Die Lakers haben dabei den Vorteil gegenüber anderen Teams, dass sie aufgrund ihres überragenden lokalen TV-Deals finanziell ziemlich gut dastehen, solange es Spiele gibt. Diese Franchise dürfte keine Skrupel haben, für einen weiteren Titel auch Luxussteuern zu zahlen.

Wie lange kann LeBron James dieses Niveau noch halten?

Letztendlich definiert diese Frage fast alles, was bei den Lakers in den kommenden Jahren passiert. Solange LeBron auf diesem Niveau spielt und Davis neben sich hat, sind die Lakers ein Titelkandidat, wenn nicht sogar der Favorit. Der Supporting Cast um sie herum ist natürlich nicht egal, aber diese beiden Spieler sorgen für einen fast unbegrenzten Fehlerspielraum.

Nun befindet sich James nur eben in einem Grenzbereich, in Sphären, die vor ihm so noch nicht betreten wurden. Er hat jetzt schon die meisten Playoff-Spiele und -Minuten der Geschichte auf dem Buckel, bei den Regular Season-Minuten belegt er Platz neun. Legt man (sinnvollerweise) beides zusammen, hat nur Kareem Abdul-Jabbar mehr NBA-Minuten auf dem Buckel als James, und der wird Kareem kommende Saison vermutlich überholen.
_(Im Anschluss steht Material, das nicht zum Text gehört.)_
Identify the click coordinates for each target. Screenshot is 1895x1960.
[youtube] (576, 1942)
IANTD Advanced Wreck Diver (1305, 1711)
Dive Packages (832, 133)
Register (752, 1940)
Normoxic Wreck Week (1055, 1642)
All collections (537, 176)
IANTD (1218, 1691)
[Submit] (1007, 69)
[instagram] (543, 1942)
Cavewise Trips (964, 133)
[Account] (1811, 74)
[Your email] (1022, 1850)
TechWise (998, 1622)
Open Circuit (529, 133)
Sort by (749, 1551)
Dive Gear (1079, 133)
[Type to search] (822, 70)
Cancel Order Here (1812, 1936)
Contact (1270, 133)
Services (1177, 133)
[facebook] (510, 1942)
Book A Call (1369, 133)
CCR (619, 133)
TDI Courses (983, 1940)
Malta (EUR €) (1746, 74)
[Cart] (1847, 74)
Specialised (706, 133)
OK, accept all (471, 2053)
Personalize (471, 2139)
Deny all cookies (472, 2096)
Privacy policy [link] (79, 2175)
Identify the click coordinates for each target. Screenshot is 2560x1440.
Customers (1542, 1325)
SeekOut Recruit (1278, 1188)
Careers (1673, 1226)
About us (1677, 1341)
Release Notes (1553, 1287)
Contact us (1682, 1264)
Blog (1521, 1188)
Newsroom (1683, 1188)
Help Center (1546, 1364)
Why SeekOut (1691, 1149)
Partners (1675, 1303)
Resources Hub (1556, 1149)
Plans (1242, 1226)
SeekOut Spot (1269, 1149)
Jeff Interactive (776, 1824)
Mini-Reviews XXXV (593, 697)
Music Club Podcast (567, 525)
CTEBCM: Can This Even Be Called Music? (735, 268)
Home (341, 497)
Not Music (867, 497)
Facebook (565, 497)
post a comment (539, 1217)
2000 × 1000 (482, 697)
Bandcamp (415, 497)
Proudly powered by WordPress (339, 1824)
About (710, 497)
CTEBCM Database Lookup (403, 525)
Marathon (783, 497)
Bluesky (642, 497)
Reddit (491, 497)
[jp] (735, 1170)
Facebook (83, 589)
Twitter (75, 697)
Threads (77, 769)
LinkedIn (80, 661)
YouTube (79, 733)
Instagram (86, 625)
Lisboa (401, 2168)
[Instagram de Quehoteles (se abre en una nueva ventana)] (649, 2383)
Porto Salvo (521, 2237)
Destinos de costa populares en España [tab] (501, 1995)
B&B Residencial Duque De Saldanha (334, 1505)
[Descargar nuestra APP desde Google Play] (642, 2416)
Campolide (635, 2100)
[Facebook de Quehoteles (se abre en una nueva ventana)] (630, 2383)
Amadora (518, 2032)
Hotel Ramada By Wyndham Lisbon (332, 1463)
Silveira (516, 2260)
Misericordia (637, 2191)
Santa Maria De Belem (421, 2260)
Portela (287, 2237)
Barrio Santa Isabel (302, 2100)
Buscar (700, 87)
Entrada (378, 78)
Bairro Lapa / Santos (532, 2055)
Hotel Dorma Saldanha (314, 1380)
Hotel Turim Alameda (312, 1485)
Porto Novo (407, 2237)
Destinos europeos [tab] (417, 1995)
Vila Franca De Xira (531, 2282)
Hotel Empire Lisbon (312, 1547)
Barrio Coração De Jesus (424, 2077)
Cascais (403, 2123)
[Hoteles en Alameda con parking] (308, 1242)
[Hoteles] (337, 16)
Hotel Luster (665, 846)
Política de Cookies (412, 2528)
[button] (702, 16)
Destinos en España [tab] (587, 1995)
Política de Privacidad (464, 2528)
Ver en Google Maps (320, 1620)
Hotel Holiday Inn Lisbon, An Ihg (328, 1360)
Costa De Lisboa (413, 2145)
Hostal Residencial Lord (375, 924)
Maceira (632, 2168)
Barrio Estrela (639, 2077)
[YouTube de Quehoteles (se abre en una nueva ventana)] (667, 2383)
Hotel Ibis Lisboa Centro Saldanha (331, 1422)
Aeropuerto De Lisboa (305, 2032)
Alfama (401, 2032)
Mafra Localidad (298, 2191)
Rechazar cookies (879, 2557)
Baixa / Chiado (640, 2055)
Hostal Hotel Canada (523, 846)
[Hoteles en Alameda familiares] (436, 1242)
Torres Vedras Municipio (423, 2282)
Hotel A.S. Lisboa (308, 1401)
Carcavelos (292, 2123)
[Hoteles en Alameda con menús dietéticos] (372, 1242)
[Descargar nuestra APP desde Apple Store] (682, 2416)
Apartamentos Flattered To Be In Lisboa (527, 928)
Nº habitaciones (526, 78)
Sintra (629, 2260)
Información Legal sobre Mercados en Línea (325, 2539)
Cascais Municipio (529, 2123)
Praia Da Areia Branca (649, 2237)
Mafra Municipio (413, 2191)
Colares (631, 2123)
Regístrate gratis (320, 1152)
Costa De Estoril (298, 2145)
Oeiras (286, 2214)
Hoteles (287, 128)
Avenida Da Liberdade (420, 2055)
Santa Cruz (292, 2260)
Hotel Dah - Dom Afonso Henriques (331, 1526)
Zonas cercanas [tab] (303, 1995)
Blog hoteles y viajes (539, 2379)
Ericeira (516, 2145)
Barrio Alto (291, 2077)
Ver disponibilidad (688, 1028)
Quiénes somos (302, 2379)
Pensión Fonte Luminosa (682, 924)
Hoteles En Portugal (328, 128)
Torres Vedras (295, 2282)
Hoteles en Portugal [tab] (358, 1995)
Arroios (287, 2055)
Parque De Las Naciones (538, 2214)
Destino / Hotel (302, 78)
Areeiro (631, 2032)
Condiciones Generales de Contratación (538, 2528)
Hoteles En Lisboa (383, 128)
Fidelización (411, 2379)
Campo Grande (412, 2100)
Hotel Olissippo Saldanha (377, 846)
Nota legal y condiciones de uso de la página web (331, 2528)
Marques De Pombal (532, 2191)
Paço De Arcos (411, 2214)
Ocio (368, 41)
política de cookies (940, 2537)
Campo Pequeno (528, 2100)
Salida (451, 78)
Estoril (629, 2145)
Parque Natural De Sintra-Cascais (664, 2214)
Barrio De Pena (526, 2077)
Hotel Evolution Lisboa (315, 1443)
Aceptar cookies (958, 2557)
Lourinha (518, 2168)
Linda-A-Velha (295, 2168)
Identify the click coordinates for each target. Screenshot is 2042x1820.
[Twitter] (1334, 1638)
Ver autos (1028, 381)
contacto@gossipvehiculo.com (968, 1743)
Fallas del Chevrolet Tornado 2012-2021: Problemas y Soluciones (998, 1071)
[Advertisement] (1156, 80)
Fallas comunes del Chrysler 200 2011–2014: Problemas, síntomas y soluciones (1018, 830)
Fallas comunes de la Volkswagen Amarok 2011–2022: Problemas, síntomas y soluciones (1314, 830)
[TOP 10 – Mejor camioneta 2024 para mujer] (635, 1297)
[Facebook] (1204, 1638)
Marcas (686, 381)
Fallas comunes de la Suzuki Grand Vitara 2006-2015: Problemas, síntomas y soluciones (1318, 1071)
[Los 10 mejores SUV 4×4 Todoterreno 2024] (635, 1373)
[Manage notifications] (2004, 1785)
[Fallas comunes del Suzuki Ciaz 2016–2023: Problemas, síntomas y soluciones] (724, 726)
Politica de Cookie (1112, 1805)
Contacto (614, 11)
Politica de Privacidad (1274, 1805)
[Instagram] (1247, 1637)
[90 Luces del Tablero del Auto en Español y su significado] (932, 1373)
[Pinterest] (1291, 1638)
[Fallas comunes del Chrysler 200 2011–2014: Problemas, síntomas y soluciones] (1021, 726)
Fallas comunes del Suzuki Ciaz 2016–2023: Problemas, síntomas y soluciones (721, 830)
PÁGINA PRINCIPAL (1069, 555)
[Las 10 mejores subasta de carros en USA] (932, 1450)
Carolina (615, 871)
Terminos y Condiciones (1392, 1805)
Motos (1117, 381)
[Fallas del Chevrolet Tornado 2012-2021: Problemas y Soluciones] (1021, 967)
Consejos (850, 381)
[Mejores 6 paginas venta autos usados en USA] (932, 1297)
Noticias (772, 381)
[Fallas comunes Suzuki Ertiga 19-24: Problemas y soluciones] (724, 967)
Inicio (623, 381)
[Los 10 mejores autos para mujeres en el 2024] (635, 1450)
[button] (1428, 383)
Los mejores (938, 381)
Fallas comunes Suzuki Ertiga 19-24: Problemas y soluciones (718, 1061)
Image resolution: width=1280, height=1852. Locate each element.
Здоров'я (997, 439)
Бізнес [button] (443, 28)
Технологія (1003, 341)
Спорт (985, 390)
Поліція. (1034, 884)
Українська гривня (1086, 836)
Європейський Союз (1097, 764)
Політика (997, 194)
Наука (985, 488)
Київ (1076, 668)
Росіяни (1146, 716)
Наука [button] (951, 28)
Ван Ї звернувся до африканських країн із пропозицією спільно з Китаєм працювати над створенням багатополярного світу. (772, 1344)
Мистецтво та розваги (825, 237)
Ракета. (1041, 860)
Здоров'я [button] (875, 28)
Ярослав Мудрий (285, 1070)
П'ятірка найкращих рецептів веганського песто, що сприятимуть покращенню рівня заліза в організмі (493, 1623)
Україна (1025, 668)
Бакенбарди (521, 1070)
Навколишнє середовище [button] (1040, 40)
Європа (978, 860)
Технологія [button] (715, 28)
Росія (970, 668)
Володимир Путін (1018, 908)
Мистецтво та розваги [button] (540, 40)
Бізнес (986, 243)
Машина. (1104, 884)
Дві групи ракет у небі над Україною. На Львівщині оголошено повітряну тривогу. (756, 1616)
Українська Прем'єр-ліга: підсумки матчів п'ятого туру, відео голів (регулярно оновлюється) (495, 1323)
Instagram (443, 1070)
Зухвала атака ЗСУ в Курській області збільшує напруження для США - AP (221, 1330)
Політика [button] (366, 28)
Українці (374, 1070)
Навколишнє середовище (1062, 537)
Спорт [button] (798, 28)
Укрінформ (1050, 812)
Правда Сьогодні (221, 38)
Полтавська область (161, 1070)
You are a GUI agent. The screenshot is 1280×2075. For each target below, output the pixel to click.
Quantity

James scheint dabei nach wie vor kaum zu altern, aber er wird 36 Jahre alt sein, wenn die nächste Saison beginnt, seine 18. in der NBA. Er investiert unglaublich viel Zeit, Aufwand und Geld in seinen Körper, um diesen fit zu halten, dazu hat er gelernt, sich zu pacen und auch auf dem Court Aufgaben zu "delegieren". Deswegen ist der jüngere Davis für ihn so wichtig, der in den kommenden Jahren vermutlich auch noch mehr Spielanteile übernehmen sollte.

LeBron hat es zudem geschafft, sein Spiel daran anzupassen, dass er nicht mehr 43 Minuten den Korb attackieren muss. Er kann das, aber er setzt seine immer noch herausragende Athletik gezielter ein. Sein Wurf ist immer besser geworden, 42 Prozent seiner Dreier versenkte er nun in den Finals, das war vor Jahren noch undenkbar und wird ihm dabei helfen, bei schwindender Athletik effektiv zu bleiben. Sein IQ und sein Passspiel reifen logischerweise ebenfalls immer weiter.

Trotzdem muss man sich immer wieder bewusst machen, dass noch kein NBA-Spieler sein Niveau so lange so hoch gehalten hat wie James. Nichts daran ist selbstverständlich und irgendwann verliert jeder Athlet den Kampf gegen Gevatter Zeit. Bisher ist LeBron in diesem Duell aber klar vorn. So lange das so bleibt, steht weiteren tiefen Playoff-Runs in Hollywood nichts im Weg.